Background: Vitamin D is essential for osteopenia therapy in Crohn's disease (CD). The active form of vitamin-D (aVD) is the 1,25(OH)2D. There are no data available whether aVD or plain vitamin-D (pVD) has any advantage in managing osteoporosis in CD or has any effect on the activity of the disease itself. Our work is a prospective study to compare the effects of aVD and pVD on bone metabolism and the clinical course of CD.
Methods: In all, 37 inactive CD patients were involved in the study and divided into 2 age-, gender-, and t-score-matched groups. Group A was treated with aVD while group B received pVD. Osteocalcin, beta-CrossLaps, osteoprotegerin, and receptor activator nuclear factor kappa-B ligand concentrations were estimated at the start of the study and at 6 weeks and 3 and 12 months.
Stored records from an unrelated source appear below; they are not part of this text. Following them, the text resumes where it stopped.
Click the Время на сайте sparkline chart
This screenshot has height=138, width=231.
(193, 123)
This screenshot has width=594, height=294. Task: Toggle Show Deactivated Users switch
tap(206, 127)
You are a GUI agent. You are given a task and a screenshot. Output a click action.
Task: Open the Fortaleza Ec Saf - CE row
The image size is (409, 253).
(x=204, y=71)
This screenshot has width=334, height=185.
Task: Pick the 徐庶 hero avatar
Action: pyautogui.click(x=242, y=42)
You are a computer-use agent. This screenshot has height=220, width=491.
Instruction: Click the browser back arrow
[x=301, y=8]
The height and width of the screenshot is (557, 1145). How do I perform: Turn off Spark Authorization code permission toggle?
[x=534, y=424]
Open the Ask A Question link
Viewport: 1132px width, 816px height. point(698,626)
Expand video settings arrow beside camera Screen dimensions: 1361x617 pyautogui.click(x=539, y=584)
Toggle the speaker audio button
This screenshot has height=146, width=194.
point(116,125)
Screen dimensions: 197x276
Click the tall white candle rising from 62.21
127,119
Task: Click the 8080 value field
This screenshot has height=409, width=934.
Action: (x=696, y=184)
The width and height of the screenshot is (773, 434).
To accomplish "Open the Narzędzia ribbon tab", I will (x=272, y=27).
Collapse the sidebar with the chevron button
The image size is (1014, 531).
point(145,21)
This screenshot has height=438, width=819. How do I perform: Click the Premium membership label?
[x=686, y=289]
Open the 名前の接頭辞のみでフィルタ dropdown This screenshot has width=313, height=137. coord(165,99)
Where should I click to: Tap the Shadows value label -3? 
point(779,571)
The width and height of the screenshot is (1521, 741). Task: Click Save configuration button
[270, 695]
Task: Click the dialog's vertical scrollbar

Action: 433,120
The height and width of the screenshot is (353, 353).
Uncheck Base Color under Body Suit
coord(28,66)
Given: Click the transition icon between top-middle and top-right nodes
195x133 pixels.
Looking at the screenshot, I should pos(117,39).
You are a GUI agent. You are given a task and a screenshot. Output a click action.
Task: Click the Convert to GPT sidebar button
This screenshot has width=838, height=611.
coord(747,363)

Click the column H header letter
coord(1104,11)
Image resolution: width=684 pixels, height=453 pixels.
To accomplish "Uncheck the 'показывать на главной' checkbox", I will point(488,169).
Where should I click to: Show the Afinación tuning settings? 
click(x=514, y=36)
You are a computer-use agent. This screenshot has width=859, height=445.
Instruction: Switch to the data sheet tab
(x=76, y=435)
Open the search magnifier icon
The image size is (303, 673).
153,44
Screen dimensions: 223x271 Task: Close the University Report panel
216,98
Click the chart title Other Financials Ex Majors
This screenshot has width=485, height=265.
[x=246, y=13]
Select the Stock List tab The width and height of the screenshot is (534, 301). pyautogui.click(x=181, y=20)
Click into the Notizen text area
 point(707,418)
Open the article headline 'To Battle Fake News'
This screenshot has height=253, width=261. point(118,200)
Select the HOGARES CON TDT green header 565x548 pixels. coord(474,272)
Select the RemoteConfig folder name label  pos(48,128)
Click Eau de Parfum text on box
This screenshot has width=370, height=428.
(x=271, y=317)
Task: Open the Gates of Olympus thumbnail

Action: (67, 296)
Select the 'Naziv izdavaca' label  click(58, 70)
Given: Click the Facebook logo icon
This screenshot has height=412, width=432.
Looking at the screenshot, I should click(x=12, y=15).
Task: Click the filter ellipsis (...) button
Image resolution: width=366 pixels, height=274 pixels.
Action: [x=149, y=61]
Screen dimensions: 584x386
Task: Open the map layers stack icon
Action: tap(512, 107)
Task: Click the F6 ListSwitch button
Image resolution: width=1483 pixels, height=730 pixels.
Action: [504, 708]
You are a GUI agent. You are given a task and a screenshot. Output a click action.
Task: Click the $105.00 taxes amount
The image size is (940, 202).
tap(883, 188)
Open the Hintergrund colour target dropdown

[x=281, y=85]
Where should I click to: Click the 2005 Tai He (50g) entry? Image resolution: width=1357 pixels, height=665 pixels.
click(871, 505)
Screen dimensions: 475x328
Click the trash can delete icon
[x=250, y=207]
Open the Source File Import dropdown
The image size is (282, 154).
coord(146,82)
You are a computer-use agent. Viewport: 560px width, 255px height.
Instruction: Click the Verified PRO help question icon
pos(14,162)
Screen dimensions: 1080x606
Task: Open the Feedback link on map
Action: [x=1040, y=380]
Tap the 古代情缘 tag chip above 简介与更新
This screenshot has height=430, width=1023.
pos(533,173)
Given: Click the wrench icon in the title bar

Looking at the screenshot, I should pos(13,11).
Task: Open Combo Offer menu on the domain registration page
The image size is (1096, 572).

The activity of CD was also measured clinically and by laboratory parameters.
Results: At week 6 the Crohn's Disease Activity Index (CDAI) scores and concentration of C-reactive protein decreased (69.44 +/- 58.6 versus 57.0 +/- 54.89 and 15.8 +/- 23.57 mmol/L versus 7.81 +/- 3.91 mmol/L, respectively, P < 0.05) parallel with markers of bone turnover (beta-CrossLaps: 0.46 +/- 0.21 ng/mL versus 0.40 +/- 0.25 ng/mL, and osteocalcin: 32.29 +/- 15.3 ng/mL versus 29.98 +/- 14.14 ng/mL, P < 0.05); however, osteoprotegerin concentration (marker of osteoblast activity) increased (3.96 +/- 2.1 pg/mL versus 4.58 +/- 2.19 pg/mL) in group A, but did not change in group B. Osteocalcin and beta-CrossLaps concentrations changed more significantly by the 3rd month; however, these changes disappeared by the 12th month.
Conclusions: According to our study, aVD has a more prominent short-term beneficial effect on bone metabolism and disease activity in CD compared with pVD.